More than two years ago, the Federal Aviation Administration (FAA) was required to publish a notice that establishes procedures for drone applicants who want to prohibit or restrict the operation of drones in specific areas.   Twelve months after the publication of that notice, the FAA was supposed to publish the final rule that establishes a process to designate airspace for drone operations.  To date, no notice of proposed rulemaking (NPRM) has been made.

Stakeholders are urging the FAA to provide rules in a public notice as quickly as possible that will regulate the operation of drones in close proximity to a fixed site facility. 

Fixed site facilities include:

  • critical infrastructure, such as energy production, transmission, and distribution facilities and equipment;
  • oil refineries and chemical facilities;
  • amusement parks;
  • any location that warrants such restrictions.

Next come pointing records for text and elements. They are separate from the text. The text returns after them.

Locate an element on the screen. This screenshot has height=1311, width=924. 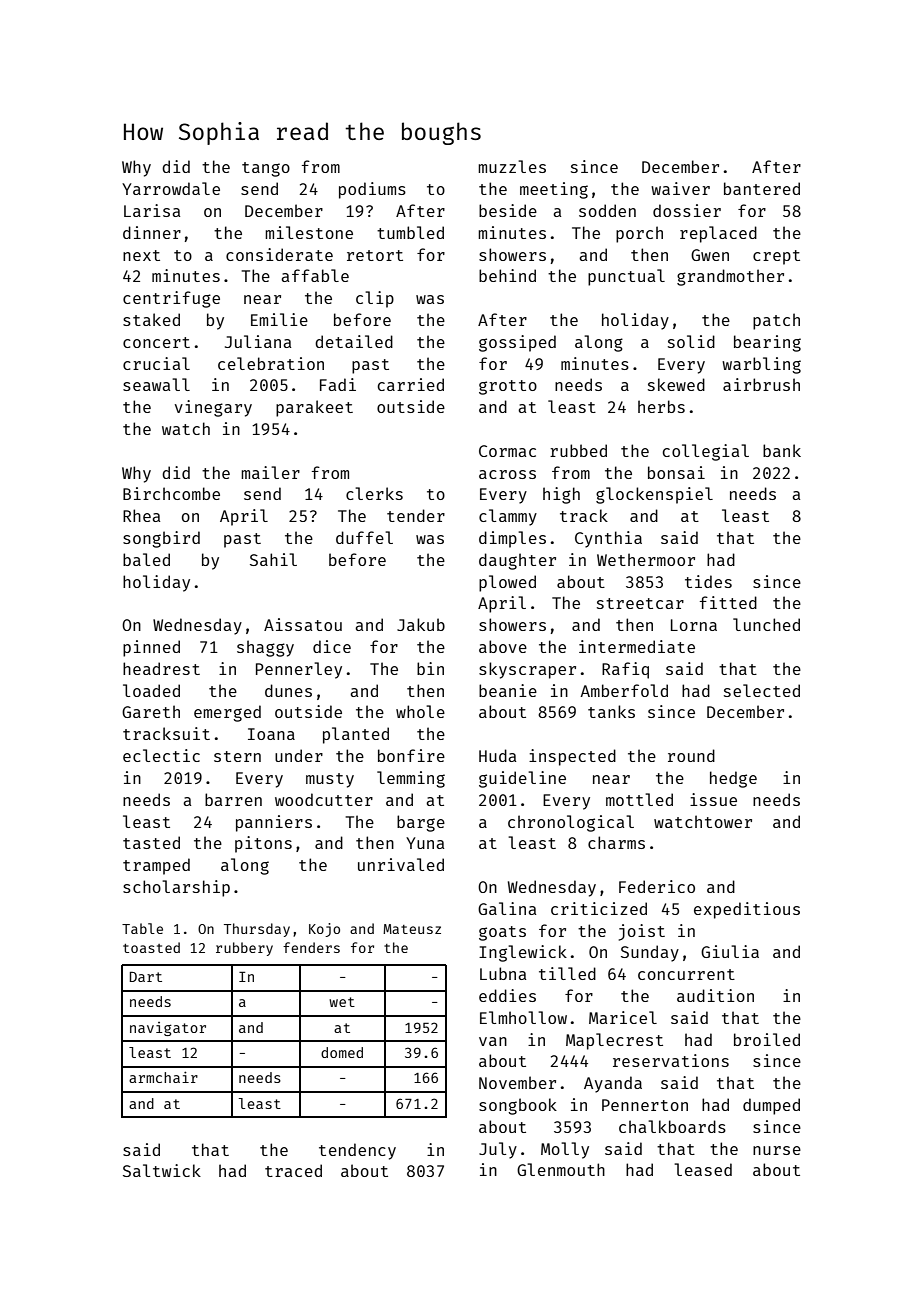
muzzles is located at coordinates (512, 166).
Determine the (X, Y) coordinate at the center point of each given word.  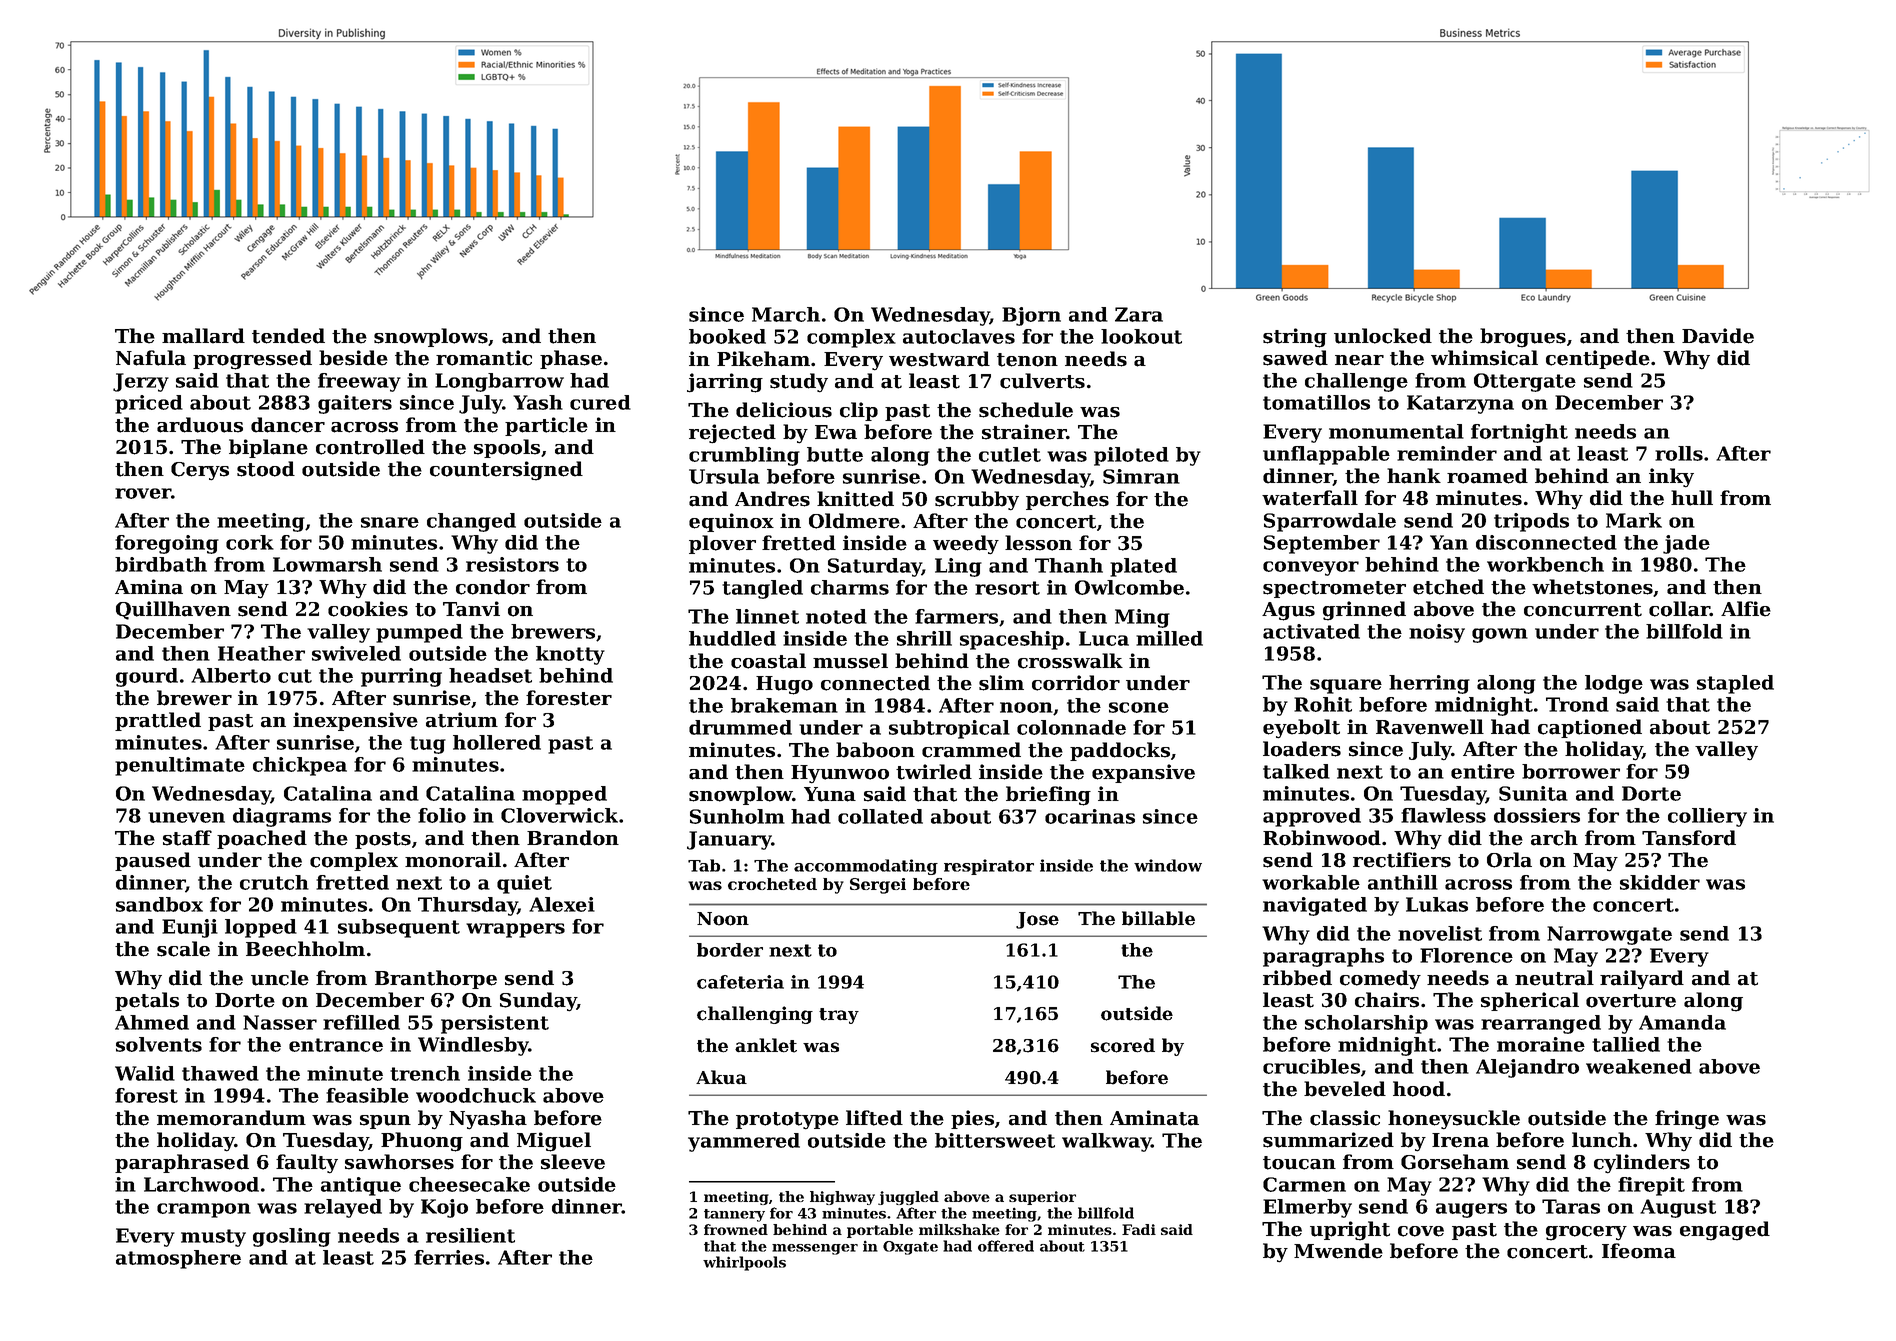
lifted (874, 1118)
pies (972, 1119)
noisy (1437, 633)
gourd (147, 677)
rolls (1679, 453)
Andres (772, 499)
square (1346, 686)
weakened (1639, 1066)
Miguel (554, 1142)
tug (428, 745)
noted (836, 616)
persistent (495, 1024)
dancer (288, 425)
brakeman (784, 705)
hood (1419, 1089)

Section 2209 of the FAA Extension, Safety, and Security Act requires the FAA to define boundaries for protecting critical infrastructure from unauthorized drones.  Before the FAA can define boundaries, however, it must first define the sites that are prohibited to drones and work with state and local governments to determine which places should be designated as fixed site facilities. 

“Section 2209 is critical to the commercial drone industry, because without a system to define fixed sites at the federal level, states and local governments have stepped in to define their own critical sites as off limits to drones.  Without definition at the federal level, drone operators may not have a central source of information that defines the sites and helps them to respect airspace restrictions.  If sites are not defined at the federal level, drone operators have no efficient way of applying for an exception to the restrictions when required for public safety, emergency, or legitimate commercial applications.”

The Association for Unmanned Vehicle Systems International (AUVSI) and the U.S. Chamber of Commerce have published letters signed by a list of drone and critical infrastructure stakeholders to the FAA.

In a letter from AUVSI, “We support this rulemaking to protect critical infrastructure facilities from the risk that malicious, reckless, or unknowing UAS operations may pose, and also to ensure that it is the federal government – not state or local governments – that controls the national airspace.  A failure of the FAA to firmly establish that they hold sole authority to regulate the national airspace could have long-reaching consequences.”

The U.S. Chamber of Commerce letter states, “A patchwork of state laws is confusing for critical infrastructure stakeholders and the UAS industry.”